┌─ Information supplied

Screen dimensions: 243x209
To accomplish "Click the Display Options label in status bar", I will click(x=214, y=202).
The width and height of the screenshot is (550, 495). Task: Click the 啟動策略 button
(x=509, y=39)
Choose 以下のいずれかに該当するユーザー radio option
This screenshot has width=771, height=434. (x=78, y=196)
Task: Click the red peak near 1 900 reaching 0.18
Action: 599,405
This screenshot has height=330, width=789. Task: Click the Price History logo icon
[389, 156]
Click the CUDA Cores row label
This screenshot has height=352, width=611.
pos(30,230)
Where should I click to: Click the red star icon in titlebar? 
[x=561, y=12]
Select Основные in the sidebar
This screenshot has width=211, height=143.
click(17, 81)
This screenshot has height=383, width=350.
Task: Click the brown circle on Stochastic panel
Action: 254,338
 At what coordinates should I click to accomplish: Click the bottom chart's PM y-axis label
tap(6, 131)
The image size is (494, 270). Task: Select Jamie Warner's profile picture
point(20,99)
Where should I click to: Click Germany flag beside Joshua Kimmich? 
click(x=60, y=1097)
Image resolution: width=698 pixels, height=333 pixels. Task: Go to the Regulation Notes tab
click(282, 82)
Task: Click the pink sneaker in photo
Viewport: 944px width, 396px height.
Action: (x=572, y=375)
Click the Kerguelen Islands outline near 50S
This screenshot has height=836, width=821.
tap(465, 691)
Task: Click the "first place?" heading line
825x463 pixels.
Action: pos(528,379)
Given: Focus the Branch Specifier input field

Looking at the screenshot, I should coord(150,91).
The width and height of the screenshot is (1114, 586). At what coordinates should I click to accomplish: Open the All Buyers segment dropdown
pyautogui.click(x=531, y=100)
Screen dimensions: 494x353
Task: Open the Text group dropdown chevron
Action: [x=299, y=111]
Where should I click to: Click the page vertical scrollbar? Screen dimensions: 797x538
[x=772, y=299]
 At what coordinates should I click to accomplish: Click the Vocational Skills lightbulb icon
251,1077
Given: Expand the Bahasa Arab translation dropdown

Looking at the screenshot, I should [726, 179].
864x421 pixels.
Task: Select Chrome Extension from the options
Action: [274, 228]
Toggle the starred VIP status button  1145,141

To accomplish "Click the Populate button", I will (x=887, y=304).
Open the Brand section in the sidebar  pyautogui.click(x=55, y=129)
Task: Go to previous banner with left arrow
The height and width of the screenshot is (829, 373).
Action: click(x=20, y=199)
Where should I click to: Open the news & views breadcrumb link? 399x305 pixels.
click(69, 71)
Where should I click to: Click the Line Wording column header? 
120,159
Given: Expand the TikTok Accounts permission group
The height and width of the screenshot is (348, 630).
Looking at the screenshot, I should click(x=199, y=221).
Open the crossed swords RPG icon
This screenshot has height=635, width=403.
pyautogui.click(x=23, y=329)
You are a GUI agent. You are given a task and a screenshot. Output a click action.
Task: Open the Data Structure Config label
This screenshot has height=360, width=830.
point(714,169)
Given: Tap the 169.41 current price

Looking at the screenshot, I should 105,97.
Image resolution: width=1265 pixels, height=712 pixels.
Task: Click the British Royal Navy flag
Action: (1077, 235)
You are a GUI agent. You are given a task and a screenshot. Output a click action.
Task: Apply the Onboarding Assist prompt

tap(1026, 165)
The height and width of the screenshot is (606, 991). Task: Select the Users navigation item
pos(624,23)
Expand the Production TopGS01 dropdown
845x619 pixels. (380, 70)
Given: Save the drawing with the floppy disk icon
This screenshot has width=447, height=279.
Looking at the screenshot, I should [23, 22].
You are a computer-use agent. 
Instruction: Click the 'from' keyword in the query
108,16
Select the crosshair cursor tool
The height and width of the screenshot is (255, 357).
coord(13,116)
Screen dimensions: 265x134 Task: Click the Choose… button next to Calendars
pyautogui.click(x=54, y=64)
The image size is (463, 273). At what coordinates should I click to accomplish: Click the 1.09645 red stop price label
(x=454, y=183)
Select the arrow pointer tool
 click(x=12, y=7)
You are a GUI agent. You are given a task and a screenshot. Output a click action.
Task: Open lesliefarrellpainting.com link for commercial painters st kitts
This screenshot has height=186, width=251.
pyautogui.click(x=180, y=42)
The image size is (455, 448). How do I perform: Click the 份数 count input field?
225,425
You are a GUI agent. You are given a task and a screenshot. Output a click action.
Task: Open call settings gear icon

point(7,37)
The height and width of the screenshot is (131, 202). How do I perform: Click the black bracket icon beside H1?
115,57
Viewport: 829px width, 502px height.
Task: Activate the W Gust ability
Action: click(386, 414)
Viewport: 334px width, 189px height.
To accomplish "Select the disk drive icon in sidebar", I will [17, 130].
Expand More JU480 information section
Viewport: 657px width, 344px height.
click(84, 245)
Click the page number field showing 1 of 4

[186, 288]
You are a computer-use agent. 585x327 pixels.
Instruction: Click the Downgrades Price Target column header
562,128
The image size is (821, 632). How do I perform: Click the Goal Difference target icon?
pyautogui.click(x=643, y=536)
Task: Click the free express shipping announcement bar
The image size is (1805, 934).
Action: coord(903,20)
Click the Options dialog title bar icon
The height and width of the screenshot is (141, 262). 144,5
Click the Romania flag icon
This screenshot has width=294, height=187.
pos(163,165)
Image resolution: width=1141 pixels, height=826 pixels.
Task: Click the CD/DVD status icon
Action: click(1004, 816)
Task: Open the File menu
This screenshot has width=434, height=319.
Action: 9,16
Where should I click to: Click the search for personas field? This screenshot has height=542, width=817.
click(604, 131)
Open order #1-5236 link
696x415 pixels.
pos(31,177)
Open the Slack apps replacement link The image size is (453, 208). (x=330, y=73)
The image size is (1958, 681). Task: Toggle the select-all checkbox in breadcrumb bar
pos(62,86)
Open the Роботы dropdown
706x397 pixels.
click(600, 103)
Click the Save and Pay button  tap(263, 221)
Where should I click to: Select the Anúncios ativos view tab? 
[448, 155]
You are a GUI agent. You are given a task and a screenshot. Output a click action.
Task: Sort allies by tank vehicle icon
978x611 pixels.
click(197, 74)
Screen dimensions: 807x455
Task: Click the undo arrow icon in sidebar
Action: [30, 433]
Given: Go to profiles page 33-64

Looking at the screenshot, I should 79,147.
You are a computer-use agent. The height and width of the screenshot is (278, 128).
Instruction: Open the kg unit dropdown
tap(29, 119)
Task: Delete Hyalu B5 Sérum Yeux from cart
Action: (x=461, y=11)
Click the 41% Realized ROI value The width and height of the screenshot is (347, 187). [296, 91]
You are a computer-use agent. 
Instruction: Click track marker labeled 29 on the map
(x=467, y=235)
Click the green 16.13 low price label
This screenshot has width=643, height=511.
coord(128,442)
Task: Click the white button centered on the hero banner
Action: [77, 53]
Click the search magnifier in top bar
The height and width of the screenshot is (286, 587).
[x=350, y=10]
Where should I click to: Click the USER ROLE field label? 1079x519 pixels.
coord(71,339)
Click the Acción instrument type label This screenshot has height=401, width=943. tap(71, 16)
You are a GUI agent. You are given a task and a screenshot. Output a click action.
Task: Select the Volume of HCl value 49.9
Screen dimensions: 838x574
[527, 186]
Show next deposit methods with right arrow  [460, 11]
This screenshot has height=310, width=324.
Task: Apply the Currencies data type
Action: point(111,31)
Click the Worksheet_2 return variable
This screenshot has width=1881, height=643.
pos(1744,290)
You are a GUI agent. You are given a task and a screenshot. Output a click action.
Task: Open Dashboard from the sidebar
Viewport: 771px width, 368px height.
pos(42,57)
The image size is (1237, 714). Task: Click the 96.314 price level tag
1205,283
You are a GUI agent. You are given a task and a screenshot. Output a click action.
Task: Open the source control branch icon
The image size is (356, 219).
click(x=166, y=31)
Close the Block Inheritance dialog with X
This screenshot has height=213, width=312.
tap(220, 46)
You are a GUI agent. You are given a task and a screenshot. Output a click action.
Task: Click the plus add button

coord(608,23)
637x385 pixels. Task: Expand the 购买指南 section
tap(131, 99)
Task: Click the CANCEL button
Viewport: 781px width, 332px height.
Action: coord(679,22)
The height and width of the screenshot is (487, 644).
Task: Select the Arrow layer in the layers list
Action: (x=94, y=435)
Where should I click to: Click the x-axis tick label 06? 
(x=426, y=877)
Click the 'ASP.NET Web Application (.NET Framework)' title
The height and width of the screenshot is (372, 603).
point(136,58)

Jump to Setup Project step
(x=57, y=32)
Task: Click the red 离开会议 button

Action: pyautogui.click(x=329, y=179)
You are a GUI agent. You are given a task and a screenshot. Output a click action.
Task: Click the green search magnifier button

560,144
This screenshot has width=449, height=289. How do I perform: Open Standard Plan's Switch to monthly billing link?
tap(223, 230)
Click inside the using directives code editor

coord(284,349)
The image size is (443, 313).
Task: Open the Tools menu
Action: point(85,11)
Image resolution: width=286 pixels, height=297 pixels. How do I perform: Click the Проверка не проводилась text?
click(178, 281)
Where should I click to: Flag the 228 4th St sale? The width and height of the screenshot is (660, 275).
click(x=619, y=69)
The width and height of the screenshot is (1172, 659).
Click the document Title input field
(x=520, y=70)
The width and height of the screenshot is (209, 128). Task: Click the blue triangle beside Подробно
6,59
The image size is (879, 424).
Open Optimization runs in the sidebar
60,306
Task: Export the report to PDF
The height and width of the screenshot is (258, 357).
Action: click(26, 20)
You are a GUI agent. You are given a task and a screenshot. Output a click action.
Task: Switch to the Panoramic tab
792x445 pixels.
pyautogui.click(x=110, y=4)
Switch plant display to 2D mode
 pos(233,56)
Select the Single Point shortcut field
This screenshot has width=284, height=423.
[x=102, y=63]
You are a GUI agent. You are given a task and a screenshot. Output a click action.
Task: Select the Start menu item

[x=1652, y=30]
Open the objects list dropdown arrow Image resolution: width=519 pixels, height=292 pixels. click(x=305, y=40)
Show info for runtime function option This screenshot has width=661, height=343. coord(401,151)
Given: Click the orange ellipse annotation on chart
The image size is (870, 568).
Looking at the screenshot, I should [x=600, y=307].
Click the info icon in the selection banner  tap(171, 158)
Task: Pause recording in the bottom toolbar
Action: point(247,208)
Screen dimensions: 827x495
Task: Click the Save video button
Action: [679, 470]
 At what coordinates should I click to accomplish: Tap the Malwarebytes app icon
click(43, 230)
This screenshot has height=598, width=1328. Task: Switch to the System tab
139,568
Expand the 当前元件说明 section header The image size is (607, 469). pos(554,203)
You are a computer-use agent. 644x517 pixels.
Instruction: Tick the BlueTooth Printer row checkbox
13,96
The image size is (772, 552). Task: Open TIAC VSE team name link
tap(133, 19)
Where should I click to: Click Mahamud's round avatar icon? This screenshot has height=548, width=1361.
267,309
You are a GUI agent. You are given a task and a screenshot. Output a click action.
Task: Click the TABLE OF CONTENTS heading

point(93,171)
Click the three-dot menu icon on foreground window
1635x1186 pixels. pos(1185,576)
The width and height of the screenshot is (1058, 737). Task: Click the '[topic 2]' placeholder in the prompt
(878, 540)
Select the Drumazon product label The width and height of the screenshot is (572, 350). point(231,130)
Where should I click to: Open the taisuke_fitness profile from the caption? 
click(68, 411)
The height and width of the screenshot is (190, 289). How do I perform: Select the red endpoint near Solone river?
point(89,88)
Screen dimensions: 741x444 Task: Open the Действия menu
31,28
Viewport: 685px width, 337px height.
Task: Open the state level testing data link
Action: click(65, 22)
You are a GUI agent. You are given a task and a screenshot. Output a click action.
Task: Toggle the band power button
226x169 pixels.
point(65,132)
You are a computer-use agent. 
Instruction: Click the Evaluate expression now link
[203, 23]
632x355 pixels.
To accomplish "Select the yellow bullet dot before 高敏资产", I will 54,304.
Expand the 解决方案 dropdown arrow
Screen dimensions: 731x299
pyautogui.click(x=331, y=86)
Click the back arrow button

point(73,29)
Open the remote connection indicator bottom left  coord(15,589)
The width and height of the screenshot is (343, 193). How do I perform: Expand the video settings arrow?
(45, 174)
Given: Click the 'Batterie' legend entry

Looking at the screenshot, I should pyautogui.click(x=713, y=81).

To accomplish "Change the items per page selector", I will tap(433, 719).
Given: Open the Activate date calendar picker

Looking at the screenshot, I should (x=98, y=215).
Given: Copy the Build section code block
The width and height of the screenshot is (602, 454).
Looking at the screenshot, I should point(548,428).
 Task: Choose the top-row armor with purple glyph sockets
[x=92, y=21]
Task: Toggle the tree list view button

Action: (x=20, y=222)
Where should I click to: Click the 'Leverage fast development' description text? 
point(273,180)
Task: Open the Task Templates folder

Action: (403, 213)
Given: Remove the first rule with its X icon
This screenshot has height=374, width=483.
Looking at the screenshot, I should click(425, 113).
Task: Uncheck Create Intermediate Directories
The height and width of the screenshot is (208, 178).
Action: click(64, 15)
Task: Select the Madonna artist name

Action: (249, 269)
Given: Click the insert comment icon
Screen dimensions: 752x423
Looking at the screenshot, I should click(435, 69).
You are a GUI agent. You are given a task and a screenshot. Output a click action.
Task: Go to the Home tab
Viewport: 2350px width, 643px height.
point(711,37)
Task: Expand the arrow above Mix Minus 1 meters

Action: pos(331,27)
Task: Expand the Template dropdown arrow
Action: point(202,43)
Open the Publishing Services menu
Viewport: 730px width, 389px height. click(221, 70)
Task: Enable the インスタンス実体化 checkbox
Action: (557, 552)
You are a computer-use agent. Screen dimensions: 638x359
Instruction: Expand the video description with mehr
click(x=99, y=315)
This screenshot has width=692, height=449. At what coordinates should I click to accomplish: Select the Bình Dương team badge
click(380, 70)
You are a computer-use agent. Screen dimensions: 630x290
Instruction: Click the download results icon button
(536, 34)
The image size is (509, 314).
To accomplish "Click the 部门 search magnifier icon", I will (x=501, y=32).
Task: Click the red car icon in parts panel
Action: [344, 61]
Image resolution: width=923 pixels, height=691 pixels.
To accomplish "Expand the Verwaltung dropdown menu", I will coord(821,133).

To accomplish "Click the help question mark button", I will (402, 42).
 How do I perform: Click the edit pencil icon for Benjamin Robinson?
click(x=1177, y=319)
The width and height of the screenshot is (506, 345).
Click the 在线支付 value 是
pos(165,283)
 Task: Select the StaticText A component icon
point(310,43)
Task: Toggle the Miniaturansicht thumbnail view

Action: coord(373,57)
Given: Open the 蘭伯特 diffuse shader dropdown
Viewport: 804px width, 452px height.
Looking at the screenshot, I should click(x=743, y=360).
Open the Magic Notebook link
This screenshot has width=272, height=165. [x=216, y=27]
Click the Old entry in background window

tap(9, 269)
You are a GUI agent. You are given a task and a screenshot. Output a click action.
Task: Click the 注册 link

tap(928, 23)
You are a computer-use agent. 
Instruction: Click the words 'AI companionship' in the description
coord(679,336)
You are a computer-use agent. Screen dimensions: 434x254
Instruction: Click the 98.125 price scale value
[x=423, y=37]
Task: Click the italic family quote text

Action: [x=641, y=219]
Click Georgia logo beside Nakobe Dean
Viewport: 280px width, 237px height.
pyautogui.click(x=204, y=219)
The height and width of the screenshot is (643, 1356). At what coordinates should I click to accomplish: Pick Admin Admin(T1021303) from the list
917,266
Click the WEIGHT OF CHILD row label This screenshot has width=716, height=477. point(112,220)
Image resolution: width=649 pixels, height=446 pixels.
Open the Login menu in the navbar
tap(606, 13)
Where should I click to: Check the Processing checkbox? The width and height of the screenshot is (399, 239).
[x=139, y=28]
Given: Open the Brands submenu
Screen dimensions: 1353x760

└─

Take each line above that contains "computer" and copy it out.

Written response:
You are a computer-use agent. 
You are a computer-use agent. 585x327 pixels.
You are a computer-use agent. The height and width of the screenshot is (278, 128).
You are a computer-use agent. 
You are a computer-use agent. 644x517 pixels.
You are a computer-use agent. 
You are a computer-use agent. Screen dimensions: 638x359
You are a computer-use agent. Screen dimensions: 630x290
You are a computer-use agent. 
You are a computer-use agent. Screen dimensions: 434x254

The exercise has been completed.